Furniture by Architects and Sculpture at "T" Space
Mark McDonald curates a dialogue between architect-designed objects by Frank Lloyd Wright, Alvar Aalto, and Frank Gehry, and Margaret Saliske's wall sculptures, at 'T' Space in Rhinebeck.
Mark McDonald curates a dialogue between architect-designed objects by Frank Lloyd Wright, Alvar Aalto, and Frank Gehry, and Margaret Saliske's wall sculptures, at 'T' Space in Rhinebeck.
On view through August 23 | Rhinebeck, NY | Upstate Art Weekend special hours June 25–29, 11am–5pm
'T' Space presents "Furniture by Architects/Sculpture by Margaret Saliske" in its Archive Gallery, an exhibition that puts architect-designed furniture and objects into direct conversation with Saliske's small wall sculptures. The show is curated by Mark McDonald, co-founder of the influential mid-century design gallery Fifty/50 and one of the leading authorities on twentieth-century design, who has spent over four decades advising the Metropolitan Museum of Art, MoMA, the Brooklyn Museum, and the Victoria and Albert Museum.
The furniture on display includes pieces by Frank Lloyd Wright, Alvar Aalto, Paulo Mendes da Rocha, Rudolph Schindler, Robert Mallet-Stevens, Frank Gehry, Steven Holl and more. Among the works on view are Gehry's 1972 Easy Edges nesting table, made of corrugated cardboard and hardboard, and his 1990 High Sticking Chair in clear maple.

Saliske's small sculptures, made from materials like taskboard, acrylic, plaster, graphite, and aluminum, sit in the same conceptual territory as architectural models—speculative spaces that could be read as buildings, machine parts, or fragments lifted from nature. As Saliske puts it, the viewer brings their own experience to an abstract form to make sense of it; her job is to keep multiple readings suspended at once rather than resolve them into a single meaning. McDonald's curatorial point is that the relationship runs both ways — just as her sculptures can read as architecture, the architectural models and furniture in the show start to read as sculpture once they're placed in a gallery context.
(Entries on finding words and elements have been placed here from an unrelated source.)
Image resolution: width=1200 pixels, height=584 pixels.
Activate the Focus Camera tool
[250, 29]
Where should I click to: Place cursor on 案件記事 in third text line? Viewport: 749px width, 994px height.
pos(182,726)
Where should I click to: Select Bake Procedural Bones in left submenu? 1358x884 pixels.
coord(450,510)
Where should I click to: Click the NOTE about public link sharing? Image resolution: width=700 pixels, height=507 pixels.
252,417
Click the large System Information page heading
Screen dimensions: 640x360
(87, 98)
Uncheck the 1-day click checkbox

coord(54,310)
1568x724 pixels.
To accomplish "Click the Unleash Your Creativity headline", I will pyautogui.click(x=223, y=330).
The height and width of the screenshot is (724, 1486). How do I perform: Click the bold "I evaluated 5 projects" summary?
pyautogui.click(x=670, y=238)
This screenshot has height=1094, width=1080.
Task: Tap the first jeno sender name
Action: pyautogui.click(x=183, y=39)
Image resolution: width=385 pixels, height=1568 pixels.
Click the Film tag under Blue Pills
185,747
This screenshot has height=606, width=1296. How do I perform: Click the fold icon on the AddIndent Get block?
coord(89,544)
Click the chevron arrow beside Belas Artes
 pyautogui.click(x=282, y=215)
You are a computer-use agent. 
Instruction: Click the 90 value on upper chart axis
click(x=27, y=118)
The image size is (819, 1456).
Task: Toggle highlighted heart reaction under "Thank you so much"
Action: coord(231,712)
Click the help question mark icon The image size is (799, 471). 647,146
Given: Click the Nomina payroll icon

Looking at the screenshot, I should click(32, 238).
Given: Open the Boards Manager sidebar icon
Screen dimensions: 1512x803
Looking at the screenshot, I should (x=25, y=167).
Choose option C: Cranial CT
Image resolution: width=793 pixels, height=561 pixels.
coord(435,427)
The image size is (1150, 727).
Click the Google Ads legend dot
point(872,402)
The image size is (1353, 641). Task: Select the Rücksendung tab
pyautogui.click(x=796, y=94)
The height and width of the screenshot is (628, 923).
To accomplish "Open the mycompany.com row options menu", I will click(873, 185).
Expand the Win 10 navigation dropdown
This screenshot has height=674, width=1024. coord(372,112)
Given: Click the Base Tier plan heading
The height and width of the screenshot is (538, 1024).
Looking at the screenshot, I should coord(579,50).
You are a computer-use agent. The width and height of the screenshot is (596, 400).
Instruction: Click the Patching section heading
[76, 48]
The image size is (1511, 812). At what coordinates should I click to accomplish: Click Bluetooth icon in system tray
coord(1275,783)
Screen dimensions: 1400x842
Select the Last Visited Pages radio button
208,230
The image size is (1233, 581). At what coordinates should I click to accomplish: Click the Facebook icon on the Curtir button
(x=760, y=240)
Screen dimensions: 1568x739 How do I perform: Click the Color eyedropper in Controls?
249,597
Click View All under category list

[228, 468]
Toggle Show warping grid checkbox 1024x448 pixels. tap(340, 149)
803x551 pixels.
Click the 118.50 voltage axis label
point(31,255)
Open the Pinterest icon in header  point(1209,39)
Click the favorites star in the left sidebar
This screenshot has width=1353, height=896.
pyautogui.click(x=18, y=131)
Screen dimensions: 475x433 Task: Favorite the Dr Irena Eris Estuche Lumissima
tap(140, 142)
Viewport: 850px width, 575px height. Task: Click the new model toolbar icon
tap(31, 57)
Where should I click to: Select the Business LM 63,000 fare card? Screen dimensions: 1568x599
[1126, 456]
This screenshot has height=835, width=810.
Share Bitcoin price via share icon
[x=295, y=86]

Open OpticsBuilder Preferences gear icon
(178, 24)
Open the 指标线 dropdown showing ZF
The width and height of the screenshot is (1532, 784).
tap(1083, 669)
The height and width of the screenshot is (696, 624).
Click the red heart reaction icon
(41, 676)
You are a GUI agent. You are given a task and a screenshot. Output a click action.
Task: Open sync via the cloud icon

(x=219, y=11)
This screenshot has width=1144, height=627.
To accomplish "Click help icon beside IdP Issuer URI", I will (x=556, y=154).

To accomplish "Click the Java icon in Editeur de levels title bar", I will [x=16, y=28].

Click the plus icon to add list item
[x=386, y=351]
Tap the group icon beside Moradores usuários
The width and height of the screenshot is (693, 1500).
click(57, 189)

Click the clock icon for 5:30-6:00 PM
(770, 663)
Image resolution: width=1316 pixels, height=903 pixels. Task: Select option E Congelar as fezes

Saliske, who moved to the Hudson Valley from New York City in 1989, holds a BA from Bennington College and studied in the Whitney Museum's Independent Study Program. She's had artist residencies in Seoul and at the American Academy in Rome, and has shown with Pamela Salisbury Gallery in Hudson and Lockwood Gallery in Kingston, among others.

The Archive Gallery sits within the Steven Myron Holl Foundation Archive, and McDonald himself works out of the Hudson L-House, designed by Steven Holl Architects—meaning the whole enterprise, gallery included, is itself an example of architecture as a living, working space not just as museum diorama.
'T' Space, 60 Round Lake Rd., Rhinebeck, NY. Sundays 11am–5pm and by appointment; Upstate Art Weekend hours June 25–29, 11am–5pm.